In the items below, copy out the lines starting with the line containing "Where should I click to: Click" and going on through the line containing "Action: click(851, 268)", swapping "Viewport" for "Window" and changing nothing else. Leave the pictures out.

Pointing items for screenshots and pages

START

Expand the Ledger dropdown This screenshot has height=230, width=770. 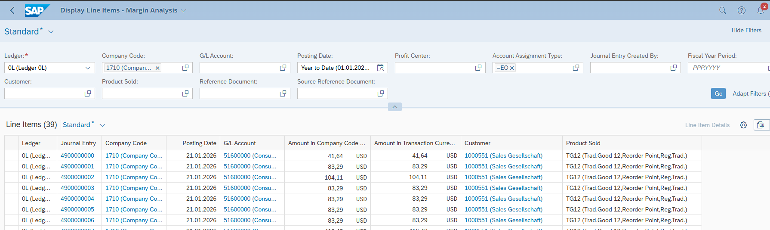88,68
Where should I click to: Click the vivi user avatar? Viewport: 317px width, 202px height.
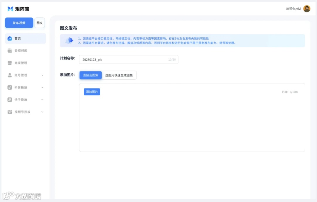pyautogui.click(x=307, y=9)
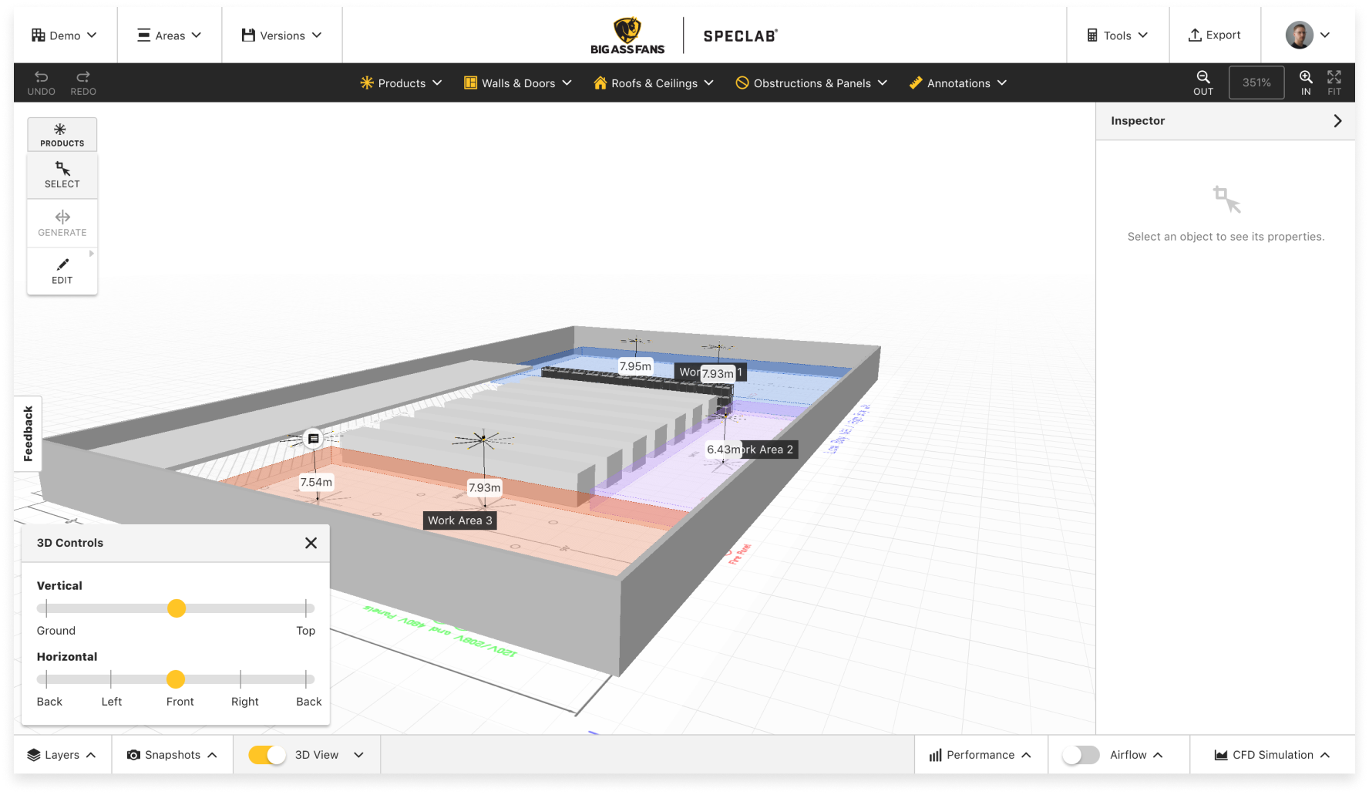The image size is (1369, 795).
Task: Open the Tools menu
Action: point(1117,35)
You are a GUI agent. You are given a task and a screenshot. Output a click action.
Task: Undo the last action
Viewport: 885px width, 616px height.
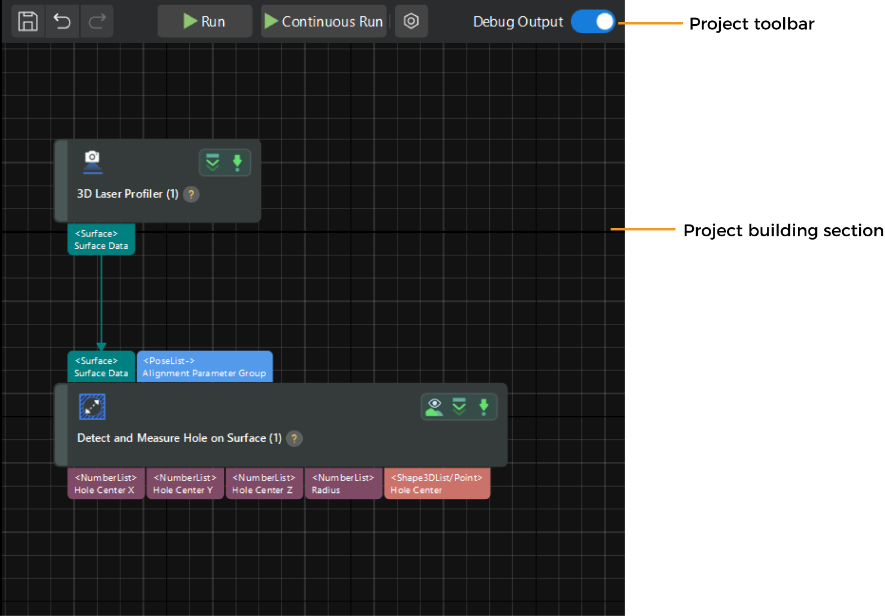62,21
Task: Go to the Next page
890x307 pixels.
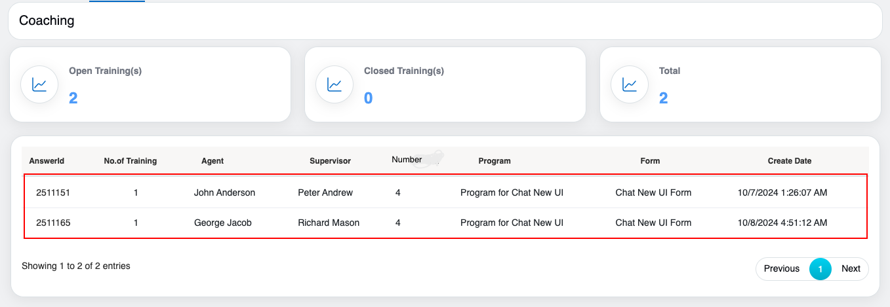Action: click(851, 268)
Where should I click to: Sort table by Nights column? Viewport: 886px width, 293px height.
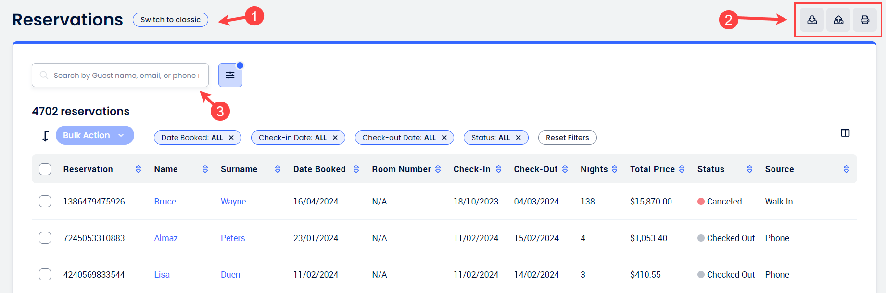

END

→ **Task answer**:
Where should I click to: Click the vivi user avatar? Window: 317px width, 202px height.
pyautogui.click(x=307, y=9)
The image size is (1369, 795).
Task: Open the Tools menu
Action: point(1117,35)
You are a GUI agent. You are given a task and a screenshot. Output a click action.
Task: Undo the last action
Window: 885px width, 616px height.
62,21
Task: Go to the Next page
890x307 pixels.
Action: click(851, 268)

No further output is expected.